◆ **Bereitgestellter Auszug**:
══════════════════════════════

Heinrich Schreibers Hoffnung, der Deutschkatholizismus könne zu einer erfolgreichen
Massenbewegung werden und eine nationale Ökumene von Protestanten und
Katholiken heraufführen, eine religiöse wie nationalpolitische „Vereinigung der
Gemüter im Geiste und in der Wahrheit",41 läßt sich nur schwer noch nachvollziehen
. Doch auf dem Hintergrund der großen Anfangserfolge der deutschkatholischen
Propaganda ist diese Hoffnung nicht einfach als irreal oder utopisch abzutun. Im
Frühjahr und Frühsommer 1845 sah es, blickt man auf die damalige Tagespresse, so
aus, als könne die deutschkatholische Bewegung breite Gruppen des katholischen
städtischen „Mittelstandes" mobilisieren und auf Unterstützung wichtiger liberaler
Kräfte im Protestantismus rechnen.

Genaue Angaben über die Zahl der Mitglieder der deutschkatholischen Gemeinden
lassen sich nur eingeschränkt machen. Auch fehlen bisher präzise Überblicke
über die Zahl und Größe der Einzelgemeinden. Doch dürfte die deutschkatholische
Bewegung größer als andere vormärzliche liberale Massenbewegungen gewesen
sein. Nach den Berechnungen von Dieter Düding konnten die Turner- und die Sängerbewegung
jeweils 80 000 bis 100 000 Mitglieder rekrutieren.42 Die deutschkatholischen
Gemeinden dürften zwischen 1845 und 1851 demgegenüber zwischen
90000 und 150 000 Mitglieder gehabt haben. Die in der älteren Literatur gemachten
Angaben über die Zahl der Einzelgemeinden schwanken zwischen 25943 und 350.

══════════════════════════════

◆ **Erforderliche Schritte**:
1. Schreibe aus dem Auszug zum Deutschkatholizismus den Abschnitt von „Genaue Angaben über“ bis „25943 und 350.“ wortgetreu ab.
2. Wie viele Mitglieder konnten laut dem Auszug zum Deutschkatholizismus die Turner- und die Sängerbewegung nach den Berechnungen von Dieter Düding jeweils rekrutieren?

══════════════════════════════

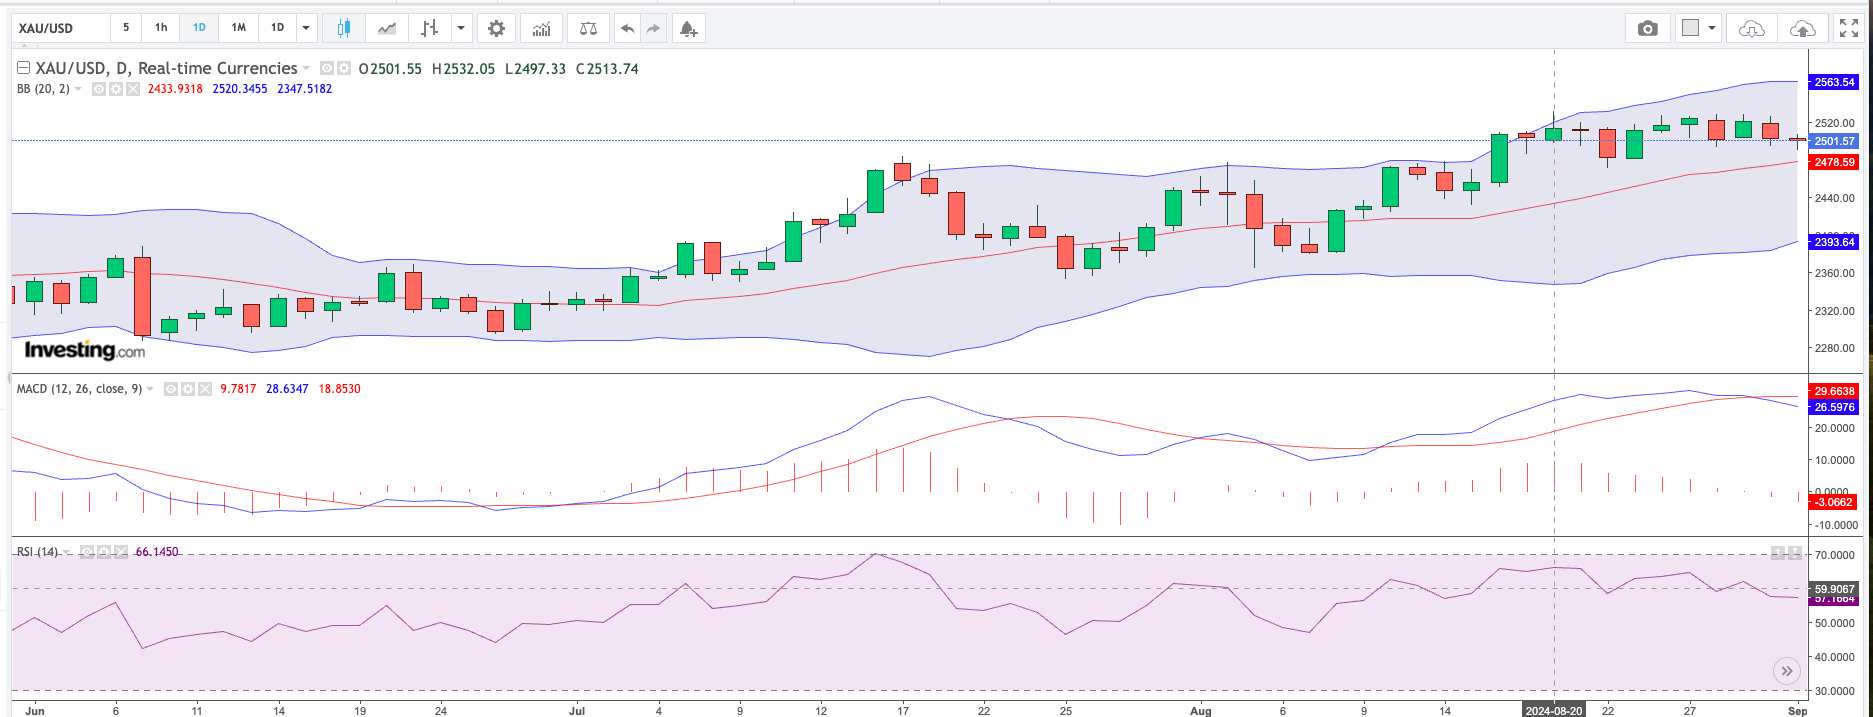This screenshot has height=717, width=1873.
Task: Open the layout color square selector
Action: point(1691,28)
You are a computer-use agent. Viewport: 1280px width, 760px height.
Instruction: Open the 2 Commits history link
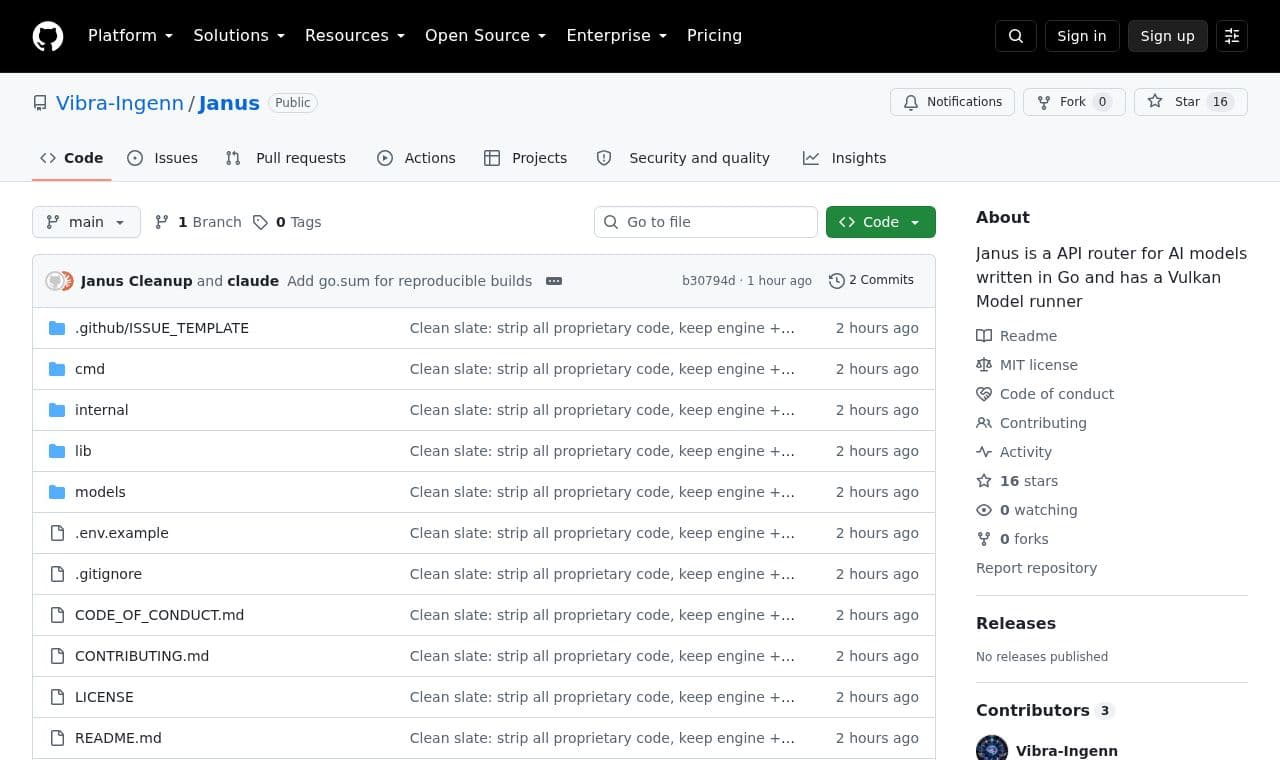(871, 280)
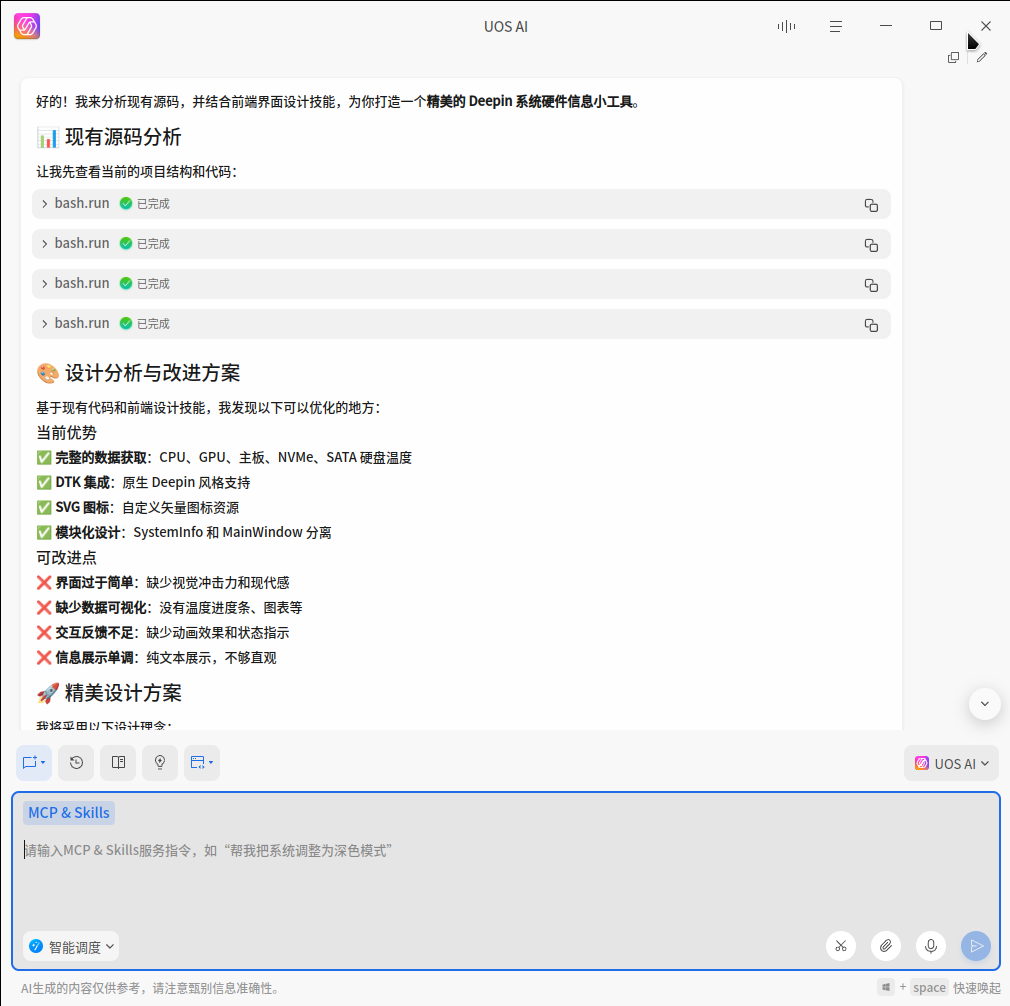
Task: Open the UOS AI model selector
Action: (951, 762)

══════════════════════════════

◆ **Die Ergebnisse**:
1.
Genaue Angaben über die Zahl der Mitglieder der deutschkatholischen Gemeinden
lassen sich nur eingeschränkt machen. Auch fehlen bisher präzise Überblicke
über die Zahl und Größe der Einzelgemeinden. Doch dürfte die deutschkatholische
Bewegung größer als andere vormärzliche liberale Massenbewegungen gewesen
sein. Nach den Berechnungen von Dieter Düding konnten die Turner- und die Sängerbewegung
jeweils 80 000 bis 100 000 Mitglieder rekrutieren.42 Die deutschkatholischen
Gemeinden dürften zwischen 1845 und 1851 demgegenüber zwischen
90000 und 150 000 Mitglieder gehabt haben. Die in der älteren Literatur gemachten
Angaben über die Zahl der Einzelgemeinden schwanken zwischen 25943 und 350.

2. Jeweils 80 000 bis 100 000 Mitglieder.